*** Task inputs
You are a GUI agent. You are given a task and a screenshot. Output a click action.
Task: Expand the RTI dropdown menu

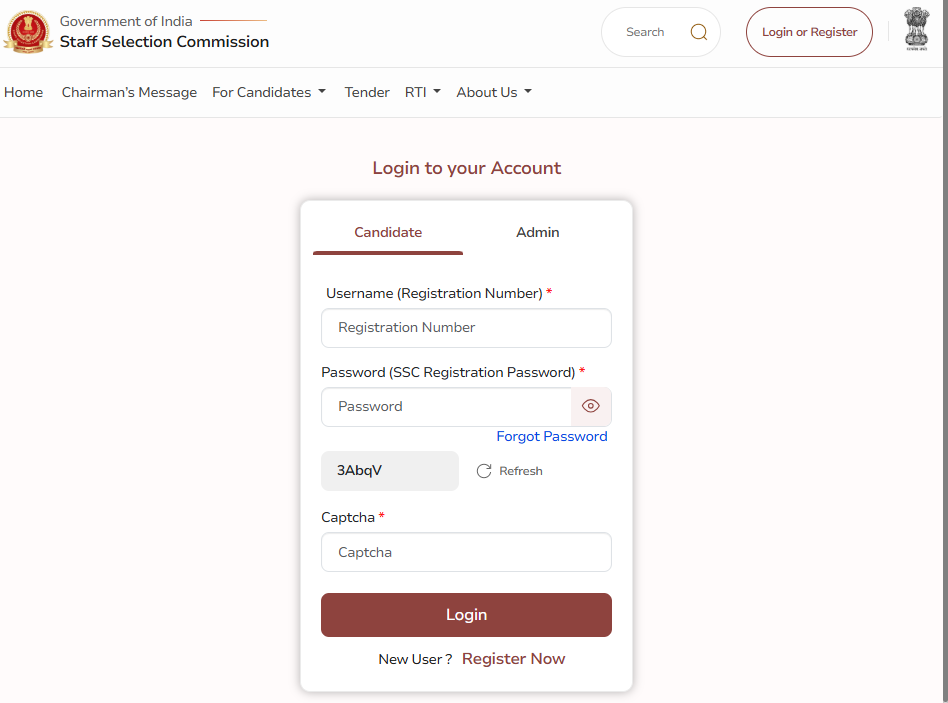[x=423, y=92]
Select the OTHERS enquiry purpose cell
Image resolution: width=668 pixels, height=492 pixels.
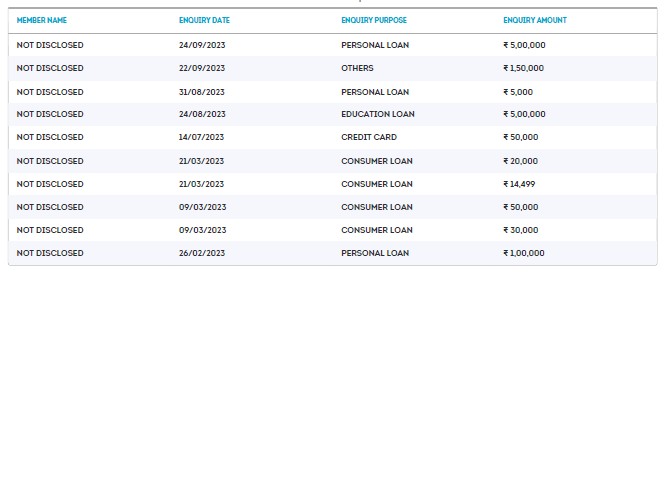coord(357,68)
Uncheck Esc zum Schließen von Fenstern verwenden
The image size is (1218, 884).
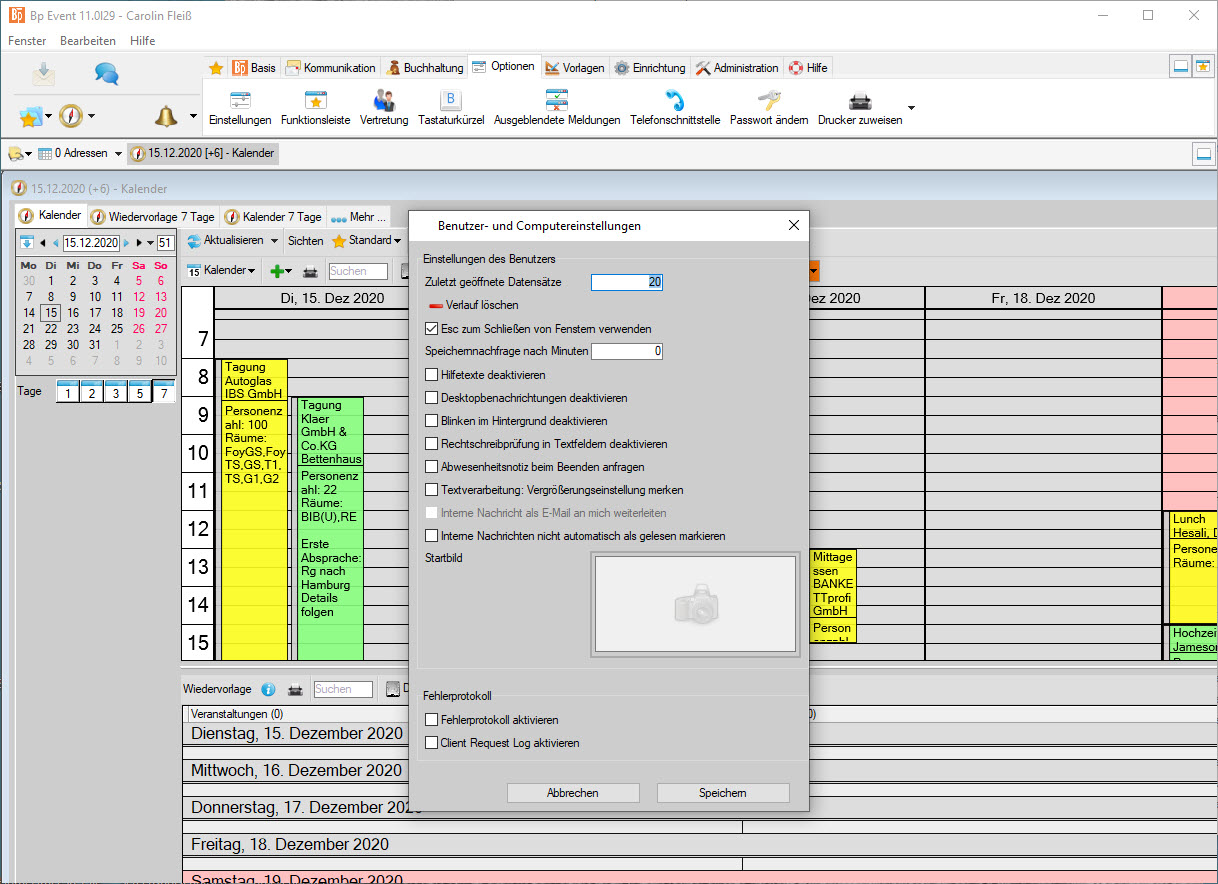point(432,329)
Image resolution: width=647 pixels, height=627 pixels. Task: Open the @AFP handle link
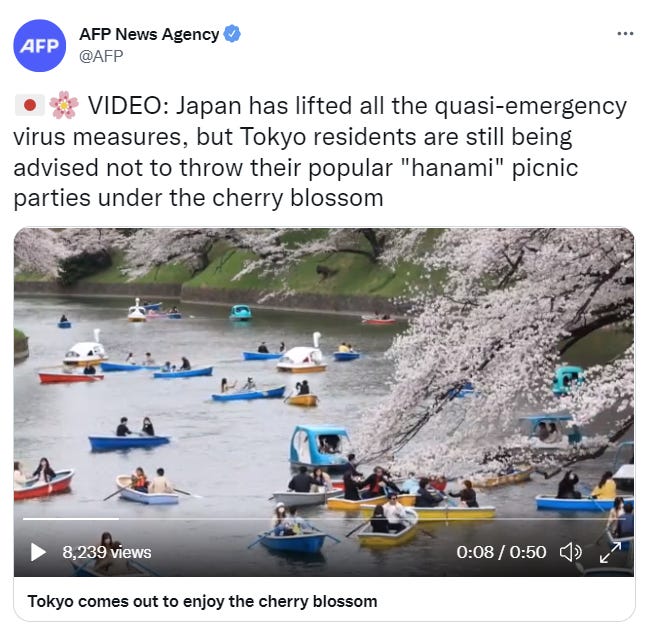pos(101,56)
******
**Requirement**
Each line from the one with "Select the OTHERS enquiry purpose cell" through the final line of the records must be copied exactly, with no pictures and no additional lines.

**Task solution**
Select the OTHERS enquiry purpose cell
Image resolution: width=668 pixels, height=492 pixels.
coord(357,68)
Uncheck Esc zum Schließen von Fenstern verwenden
The image size is (1218, 884).
point(432,329)
Image resolution: width=647 pixels, height=627 pixels. Task: Open the @AFP handle link
pos(101,56)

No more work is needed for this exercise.